=== EXTRACTED TEXT ===
Round about 1 in 5 people will experience clinical levels of depression in their lifetime. That’s regular folks, without factoring in the additional risk factors associated with working in emergency services. Thoughts about suicide are a very normal symptom of this very common illness (they’re also common with ptsd). Which is to say: your brain is thinking suicide not because it’s a good idea, but because that’s what our brains do when they’re struggling.

Add any major stressor (marriage is right up there - stress is often just as destabilising with good stress as it is with bad stress), and our mental health becomes especially vulnerable.

If you’re trying to deal with this alone? Maybe reconsider that approach. There are some incredibly effective treatments available - your life doesn’t need to feel this shit, and it doesn’t need to feel this hard.

Talking about how you’re feeling can be a really helpful start. As is a trip to your GP, so you can talk about some treatment options that might work for you.

And…welcome to the forum! Suicidal thoughts are shit as it gets. So I hear you:)
 
What the hell is wrong with me?
That's a legitimate question and it deserves a good answer. It's the kind of question/answer that none of us are really able to find on our own though. Looking for the answer might be a little complicated though. (For instance, in the US, if you talk to your GP, they'll probably just prescribe anti-depressants and move on, and that's not the best form of help, most of the time.) You mentioned you're a firefighter, any chance your workplace has resources you can use? (Yeah, that means you actually have to talk to someone, but that's not as bad as it probably seems.)
=== INFORMATION ===
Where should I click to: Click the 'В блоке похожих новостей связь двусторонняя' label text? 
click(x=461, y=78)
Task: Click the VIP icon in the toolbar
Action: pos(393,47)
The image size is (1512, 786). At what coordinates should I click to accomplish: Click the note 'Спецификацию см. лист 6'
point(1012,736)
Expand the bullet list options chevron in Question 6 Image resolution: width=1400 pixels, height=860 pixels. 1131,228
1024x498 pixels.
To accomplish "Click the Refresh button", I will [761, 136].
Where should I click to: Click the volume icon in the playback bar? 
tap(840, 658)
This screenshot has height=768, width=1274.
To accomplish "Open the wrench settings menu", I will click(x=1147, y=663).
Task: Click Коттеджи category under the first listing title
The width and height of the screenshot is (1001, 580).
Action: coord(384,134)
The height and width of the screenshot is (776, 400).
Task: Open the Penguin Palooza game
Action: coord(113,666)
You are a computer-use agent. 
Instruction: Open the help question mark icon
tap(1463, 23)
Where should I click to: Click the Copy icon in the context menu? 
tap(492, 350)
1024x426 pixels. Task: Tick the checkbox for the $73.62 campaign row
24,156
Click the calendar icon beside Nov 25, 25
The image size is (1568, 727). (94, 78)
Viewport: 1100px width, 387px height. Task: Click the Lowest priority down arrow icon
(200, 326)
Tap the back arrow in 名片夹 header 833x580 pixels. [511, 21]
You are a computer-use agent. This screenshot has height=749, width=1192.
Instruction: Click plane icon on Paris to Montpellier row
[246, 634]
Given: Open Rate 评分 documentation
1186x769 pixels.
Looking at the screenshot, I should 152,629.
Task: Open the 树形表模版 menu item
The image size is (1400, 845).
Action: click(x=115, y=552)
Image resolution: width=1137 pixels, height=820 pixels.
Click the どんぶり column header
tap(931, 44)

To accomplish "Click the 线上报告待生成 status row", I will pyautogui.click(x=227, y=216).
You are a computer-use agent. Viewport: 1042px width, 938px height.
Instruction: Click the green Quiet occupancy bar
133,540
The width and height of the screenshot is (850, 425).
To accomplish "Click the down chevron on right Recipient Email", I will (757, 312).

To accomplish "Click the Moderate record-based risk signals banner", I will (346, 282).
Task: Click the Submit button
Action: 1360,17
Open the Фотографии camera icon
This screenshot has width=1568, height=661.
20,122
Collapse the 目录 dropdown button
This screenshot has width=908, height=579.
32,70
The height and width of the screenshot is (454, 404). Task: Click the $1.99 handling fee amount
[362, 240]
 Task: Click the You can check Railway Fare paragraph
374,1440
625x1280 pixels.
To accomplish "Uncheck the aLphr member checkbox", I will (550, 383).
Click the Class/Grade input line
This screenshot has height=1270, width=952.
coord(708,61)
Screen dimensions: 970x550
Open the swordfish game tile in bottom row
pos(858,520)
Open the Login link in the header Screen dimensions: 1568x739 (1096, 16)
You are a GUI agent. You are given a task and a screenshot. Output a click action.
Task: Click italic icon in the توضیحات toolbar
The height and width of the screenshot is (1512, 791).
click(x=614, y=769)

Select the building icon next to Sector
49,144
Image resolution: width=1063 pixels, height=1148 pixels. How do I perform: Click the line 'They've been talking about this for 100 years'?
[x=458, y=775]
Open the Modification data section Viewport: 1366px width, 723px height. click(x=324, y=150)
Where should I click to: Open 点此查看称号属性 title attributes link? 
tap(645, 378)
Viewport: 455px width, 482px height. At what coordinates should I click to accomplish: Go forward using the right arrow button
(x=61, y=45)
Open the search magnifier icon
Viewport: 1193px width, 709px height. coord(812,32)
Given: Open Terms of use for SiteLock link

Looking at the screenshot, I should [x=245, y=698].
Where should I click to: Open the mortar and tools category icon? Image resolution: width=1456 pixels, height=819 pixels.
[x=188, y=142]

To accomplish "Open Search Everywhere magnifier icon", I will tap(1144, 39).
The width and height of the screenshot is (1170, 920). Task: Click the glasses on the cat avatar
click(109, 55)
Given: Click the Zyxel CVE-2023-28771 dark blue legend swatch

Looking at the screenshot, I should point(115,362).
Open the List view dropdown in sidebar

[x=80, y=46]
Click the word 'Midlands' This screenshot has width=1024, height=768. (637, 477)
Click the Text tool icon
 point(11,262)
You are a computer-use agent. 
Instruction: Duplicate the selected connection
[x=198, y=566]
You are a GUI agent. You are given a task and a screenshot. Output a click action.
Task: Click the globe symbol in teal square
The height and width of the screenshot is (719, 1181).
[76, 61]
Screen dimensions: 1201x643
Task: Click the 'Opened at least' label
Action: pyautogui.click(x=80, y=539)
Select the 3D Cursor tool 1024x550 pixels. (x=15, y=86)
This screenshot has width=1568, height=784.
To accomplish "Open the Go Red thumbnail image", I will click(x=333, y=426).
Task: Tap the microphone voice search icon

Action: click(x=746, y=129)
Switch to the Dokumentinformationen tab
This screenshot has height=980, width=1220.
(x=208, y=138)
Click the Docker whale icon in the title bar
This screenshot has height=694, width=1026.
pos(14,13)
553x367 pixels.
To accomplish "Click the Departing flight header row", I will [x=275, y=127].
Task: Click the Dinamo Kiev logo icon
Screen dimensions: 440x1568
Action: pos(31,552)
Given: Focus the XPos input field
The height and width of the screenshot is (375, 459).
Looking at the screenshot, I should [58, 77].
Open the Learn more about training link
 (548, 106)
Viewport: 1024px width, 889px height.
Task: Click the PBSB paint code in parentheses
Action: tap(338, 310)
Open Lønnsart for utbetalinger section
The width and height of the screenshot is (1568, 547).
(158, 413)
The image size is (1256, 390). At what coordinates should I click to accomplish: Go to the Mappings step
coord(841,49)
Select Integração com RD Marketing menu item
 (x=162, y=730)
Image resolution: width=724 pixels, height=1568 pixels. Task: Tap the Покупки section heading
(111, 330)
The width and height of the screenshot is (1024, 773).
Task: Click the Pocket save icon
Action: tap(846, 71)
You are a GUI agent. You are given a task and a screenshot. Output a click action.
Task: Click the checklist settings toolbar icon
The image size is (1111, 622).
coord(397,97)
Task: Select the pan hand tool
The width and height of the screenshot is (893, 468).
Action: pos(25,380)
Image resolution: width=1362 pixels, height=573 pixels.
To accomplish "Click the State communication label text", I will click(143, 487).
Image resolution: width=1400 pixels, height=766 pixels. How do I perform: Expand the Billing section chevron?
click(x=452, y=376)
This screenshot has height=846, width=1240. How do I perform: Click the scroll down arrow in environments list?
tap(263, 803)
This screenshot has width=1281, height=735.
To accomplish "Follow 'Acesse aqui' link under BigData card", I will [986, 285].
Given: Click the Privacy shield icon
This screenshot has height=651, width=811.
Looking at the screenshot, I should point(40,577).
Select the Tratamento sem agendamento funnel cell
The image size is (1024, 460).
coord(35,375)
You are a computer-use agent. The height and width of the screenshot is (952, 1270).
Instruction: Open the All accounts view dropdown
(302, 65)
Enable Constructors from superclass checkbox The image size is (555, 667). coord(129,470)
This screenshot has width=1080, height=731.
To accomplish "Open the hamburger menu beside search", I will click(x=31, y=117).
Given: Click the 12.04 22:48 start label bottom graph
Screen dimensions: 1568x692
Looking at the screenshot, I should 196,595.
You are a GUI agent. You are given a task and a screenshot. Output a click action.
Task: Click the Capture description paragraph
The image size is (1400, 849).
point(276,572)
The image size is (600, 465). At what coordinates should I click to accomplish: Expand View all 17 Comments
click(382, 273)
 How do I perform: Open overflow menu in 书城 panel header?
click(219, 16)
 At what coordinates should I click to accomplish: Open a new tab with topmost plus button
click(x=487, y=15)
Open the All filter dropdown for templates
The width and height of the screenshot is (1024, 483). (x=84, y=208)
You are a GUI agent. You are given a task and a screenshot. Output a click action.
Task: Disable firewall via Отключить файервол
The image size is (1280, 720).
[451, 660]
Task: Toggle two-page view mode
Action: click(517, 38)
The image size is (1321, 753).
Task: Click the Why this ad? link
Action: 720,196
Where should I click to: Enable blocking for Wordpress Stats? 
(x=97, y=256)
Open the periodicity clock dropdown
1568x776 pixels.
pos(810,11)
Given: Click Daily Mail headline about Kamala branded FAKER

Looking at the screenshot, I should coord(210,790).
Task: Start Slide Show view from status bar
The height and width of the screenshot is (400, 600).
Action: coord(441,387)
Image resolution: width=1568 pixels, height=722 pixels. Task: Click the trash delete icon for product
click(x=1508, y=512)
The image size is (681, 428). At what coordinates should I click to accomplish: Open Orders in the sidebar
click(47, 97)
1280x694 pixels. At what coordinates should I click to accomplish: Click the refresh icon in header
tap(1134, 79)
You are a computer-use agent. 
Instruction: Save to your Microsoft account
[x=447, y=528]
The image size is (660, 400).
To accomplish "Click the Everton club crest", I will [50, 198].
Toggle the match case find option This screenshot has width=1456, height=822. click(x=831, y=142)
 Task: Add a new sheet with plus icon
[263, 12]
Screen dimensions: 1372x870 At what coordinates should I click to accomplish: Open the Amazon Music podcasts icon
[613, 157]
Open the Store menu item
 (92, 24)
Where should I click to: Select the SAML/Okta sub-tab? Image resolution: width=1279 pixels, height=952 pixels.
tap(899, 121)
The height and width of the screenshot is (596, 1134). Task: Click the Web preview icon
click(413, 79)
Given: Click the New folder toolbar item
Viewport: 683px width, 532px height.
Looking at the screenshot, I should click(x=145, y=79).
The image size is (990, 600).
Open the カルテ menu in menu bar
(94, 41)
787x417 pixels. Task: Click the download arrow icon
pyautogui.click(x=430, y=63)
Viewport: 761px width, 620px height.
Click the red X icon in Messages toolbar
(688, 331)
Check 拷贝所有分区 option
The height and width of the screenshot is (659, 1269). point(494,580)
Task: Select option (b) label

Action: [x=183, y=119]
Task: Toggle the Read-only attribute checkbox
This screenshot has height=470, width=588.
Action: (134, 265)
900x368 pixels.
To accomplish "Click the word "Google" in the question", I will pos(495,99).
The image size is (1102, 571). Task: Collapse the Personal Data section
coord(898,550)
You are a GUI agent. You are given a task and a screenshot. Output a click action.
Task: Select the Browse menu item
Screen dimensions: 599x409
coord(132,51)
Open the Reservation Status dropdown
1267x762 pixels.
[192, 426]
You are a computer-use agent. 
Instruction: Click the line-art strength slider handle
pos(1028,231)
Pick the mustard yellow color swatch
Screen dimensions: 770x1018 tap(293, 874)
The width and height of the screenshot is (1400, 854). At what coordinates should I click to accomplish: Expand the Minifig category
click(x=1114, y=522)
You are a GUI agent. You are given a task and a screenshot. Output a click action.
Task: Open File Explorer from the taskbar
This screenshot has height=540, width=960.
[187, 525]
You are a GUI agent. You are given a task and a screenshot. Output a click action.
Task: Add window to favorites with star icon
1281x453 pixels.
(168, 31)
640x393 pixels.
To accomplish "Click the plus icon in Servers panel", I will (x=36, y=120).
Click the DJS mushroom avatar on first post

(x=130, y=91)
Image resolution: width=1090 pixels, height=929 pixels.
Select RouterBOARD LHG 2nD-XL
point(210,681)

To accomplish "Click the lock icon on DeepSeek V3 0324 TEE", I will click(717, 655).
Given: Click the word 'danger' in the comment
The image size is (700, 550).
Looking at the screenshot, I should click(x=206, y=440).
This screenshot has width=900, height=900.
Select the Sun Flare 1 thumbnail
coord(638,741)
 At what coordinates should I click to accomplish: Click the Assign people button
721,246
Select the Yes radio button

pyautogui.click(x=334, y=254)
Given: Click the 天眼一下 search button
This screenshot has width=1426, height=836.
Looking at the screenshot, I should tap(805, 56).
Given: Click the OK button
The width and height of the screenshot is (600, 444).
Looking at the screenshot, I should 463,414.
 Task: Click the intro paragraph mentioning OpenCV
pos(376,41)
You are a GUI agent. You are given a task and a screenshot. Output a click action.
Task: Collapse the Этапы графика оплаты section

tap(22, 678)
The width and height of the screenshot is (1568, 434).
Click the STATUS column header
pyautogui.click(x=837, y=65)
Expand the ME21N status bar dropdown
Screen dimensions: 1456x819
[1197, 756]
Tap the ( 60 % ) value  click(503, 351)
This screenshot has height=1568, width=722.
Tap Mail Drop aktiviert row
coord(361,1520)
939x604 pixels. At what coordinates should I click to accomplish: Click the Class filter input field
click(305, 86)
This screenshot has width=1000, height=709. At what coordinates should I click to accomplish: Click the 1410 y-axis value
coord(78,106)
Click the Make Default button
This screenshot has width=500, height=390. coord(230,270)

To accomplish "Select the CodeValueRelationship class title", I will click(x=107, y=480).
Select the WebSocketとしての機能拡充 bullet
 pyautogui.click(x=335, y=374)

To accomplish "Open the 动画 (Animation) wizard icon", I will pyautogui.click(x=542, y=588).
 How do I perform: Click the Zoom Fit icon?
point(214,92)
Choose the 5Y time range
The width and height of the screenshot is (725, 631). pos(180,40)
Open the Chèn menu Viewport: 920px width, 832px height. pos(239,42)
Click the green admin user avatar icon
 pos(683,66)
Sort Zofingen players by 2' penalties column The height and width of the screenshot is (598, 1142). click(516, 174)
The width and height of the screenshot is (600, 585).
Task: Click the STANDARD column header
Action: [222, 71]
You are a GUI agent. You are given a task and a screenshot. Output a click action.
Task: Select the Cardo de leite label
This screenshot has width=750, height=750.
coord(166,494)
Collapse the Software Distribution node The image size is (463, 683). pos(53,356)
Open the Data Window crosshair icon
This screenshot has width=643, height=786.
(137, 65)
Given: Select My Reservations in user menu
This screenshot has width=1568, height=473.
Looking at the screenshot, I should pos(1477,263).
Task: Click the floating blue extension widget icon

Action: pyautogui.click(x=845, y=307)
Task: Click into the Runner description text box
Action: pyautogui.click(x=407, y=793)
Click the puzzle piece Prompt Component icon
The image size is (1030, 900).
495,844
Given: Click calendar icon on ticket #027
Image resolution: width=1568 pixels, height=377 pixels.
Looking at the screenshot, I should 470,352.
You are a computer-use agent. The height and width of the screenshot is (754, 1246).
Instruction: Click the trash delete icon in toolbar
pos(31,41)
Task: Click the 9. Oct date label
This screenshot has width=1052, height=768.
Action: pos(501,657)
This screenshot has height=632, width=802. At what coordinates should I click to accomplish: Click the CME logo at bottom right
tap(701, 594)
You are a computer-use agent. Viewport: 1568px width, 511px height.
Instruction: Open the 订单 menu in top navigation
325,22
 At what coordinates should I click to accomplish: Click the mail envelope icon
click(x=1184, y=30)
===
> PROBLEM STATEMENT
Extend the forum reply about depression and suicidal thoughts, starting right after its last sentence.

> REPLY
When I first contacted a therapist, he told me that if I was dealing with PTSD, it wasn't going away on it's own, it effected more parts of my life than I realized, and it's not something a person can deal with without help. He was right on all counts, I think. But it's also true that he was a lot of help and life is a lot better now than it was.

I've thought the same things you mentioned, that people would be better off without me. I get that. But I've also lost a couple good friends to suicide. I can tell you that there's never been a time when I thought I was better off without them. I miss them all the time. I wish they were still in this world. I also feel a certain amount of guilt because I didn't see it coming and head it off somehow. If I could talk to them now, among other things I'd tell them that there's help out there and things can get better. You have to work at it, but it's worth it.

There's an idea you can find on this site called the "stress cup". It does a great job of explaining why, like @Sideways said, even "good stress" is stress. Good luck! I hope you hang around.
 
I don't know why I'm like this
Because you have PTSD?


Seriously. You’re not insane. You’re reacting/responding exactly like any of us do, during the best/worst of times without a way to vent stress. You’re gonna be okay. This is temporary.